About this exercise:
If a line of the records holds the word "computer", copy it out.

Records drawn from a dataset:
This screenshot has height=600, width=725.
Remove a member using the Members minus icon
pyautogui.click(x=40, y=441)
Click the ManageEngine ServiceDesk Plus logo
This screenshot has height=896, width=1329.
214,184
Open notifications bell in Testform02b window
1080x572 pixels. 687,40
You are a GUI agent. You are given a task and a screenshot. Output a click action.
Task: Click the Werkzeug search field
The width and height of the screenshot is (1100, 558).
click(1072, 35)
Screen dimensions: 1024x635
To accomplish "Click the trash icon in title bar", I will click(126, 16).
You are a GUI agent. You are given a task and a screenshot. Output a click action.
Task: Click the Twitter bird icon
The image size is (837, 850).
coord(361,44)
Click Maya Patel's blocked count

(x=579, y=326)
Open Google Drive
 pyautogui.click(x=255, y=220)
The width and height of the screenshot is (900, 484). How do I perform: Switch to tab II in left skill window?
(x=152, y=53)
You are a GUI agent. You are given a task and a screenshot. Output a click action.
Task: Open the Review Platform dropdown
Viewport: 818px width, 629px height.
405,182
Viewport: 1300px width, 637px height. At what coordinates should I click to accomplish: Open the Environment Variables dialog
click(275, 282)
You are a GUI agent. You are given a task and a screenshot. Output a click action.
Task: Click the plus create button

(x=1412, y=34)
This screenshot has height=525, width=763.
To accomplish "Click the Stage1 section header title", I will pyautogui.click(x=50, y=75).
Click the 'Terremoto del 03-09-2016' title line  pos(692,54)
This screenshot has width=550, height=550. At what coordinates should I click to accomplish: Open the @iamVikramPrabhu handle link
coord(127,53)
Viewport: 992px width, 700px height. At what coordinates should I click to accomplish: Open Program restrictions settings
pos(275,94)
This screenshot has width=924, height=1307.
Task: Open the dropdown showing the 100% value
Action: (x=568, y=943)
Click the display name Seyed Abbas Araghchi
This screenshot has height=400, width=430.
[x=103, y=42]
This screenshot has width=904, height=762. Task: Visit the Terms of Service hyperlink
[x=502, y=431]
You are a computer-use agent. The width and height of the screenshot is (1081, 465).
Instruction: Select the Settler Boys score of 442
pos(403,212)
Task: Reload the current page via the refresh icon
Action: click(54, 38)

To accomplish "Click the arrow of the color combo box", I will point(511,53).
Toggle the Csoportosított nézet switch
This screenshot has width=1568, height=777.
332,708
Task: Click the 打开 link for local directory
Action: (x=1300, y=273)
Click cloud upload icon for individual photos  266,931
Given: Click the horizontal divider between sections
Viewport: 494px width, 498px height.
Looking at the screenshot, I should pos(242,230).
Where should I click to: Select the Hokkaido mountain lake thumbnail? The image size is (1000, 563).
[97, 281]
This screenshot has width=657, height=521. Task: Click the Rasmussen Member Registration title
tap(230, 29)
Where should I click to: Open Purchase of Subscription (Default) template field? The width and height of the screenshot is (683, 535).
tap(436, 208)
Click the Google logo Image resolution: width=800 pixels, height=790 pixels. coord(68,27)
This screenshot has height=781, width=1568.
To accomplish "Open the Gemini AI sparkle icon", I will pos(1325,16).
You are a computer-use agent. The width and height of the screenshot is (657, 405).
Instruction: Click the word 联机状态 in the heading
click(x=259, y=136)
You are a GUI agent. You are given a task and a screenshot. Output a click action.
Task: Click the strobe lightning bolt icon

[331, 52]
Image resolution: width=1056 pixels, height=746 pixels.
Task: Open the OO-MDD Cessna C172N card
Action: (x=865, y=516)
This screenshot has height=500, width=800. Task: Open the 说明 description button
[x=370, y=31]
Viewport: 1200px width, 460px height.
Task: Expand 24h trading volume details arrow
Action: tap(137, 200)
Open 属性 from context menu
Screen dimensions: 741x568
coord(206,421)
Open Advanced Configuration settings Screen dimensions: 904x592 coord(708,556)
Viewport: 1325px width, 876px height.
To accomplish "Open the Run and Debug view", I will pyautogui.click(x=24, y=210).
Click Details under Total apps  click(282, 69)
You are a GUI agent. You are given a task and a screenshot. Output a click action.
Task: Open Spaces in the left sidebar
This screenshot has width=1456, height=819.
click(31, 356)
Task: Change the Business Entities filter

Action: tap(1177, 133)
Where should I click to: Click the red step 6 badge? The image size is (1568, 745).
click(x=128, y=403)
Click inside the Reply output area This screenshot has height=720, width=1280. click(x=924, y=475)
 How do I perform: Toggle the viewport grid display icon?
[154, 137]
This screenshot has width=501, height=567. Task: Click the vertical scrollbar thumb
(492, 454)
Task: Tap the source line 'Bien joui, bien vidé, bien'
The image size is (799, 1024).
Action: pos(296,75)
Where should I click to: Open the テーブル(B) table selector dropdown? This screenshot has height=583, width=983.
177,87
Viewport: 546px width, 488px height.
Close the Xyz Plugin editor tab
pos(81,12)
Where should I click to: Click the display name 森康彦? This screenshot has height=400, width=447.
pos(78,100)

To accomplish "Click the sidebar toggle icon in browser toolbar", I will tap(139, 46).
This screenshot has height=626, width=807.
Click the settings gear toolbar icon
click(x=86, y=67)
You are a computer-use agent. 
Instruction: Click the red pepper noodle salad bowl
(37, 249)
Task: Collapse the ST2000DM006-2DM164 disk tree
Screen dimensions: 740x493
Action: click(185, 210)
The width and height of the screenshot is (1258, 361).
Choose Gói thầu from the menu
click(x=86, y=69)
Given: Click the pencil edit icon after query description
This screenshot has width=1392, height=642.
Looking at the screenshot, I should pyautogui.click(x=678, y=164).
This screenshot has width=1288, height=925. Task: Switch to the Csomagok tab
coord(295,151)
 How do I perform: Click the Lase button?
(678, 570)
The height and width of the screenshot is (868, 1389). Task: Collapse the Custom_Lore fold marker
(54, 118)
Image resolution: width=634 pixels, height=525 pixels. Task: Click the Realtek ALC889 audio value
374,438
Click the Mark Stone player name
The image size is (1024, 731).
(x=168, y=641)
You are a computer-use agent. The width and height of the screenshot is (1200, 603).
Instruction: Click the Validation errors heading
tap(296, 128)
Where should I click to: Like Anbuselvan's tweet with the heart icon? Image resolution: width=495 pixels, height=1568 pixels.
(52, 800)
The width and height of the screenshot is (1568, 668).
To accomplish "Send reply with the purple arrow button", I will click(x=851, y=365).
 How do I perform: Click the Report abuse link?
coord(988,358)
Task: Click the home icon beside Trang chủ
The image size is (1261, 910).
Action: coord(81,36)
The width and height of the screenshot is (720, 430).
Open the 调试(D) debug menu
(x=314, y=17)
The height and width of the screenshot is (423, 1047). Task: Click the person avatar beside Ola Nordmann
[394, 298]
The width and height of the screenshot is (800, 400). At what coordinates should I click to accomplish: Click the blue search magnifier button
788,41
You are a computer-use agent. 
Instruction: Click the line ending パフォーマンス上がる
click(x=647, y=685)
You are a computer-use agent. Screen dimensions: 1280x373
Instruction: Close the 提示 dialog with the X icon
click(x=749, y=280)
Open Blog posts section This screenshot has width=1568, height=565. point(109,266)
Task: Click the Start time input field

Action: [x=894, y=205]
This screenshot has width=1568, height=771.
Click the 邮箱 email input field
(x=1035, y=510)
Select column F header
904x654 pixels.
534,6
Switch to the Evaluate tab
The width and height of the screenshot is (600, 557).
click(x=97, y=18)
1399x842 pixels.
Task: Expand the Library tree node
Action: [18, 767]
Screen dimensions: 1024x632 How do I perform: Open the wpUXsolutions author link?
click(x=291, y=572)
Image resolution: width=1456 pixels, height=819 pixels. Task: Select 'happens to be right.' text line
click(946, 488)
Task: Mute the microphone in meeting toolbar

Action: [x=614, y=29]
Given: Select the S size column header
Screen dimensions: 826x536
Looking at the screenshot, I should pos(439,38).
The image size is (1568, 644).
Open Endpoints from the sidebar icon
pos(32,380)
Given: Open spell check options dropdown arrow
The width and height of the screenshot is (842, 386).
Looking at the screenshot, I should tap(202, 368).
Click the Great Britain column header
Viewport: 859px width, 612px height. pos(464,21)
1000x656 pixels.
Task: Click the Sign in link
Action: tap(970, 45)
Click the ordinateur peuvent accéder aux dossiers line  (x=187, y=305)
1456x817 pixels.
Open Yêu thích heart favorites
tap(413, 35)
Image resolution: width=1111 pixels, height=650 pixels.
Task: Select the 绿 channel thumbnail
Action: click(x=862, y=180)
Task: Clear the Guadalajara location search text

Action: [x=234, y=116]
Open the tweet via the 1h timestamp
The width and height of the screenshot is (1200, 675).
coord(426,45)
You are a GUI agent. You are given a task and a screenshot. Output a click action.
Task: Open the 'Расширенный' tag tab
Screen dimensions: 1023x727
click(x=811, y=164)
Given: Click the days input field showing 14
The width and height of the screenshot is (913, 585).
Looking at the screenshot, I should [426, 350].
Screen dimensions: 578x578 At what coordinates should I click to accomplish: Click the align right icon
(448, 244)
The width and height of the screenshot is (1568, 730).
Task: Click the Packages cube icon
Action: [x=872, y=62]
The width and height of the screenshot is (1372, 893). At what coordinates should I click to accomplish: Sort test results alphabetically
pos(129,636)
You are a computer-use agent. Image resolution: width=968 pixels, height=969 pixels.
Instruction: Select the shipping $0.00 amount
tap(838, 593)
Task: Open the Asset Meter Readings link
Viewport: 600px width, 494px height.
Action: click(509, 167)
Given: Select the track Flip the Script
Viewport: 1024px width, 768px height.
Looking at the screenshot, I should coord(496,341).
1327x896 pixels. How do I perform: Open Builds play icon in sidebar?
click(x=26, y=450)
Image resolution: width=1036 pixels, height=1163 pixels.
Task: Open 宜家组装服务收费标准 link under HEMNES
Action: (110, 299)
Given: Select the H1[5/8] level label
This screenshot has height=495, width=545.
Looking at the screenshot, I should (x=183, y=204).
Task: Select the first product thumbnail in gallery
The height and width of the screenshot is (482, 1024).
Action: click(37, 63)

Answer space:
You are a computer-use agent. The width and height of the screenshot is (1081, 465).
You are a computer-use agent. The width and height of the screenshot is (657, 405).
You are a computer-use agent. 
You are a computer-use agent. The width and height of the screenshot is (1200, 603).
You are a computer-use agent. 
You are a computer-use agent. Screen dimensions: 1280x373
You are a computer-use agent. Image resolution: width=968 pixels, height=969 pixels.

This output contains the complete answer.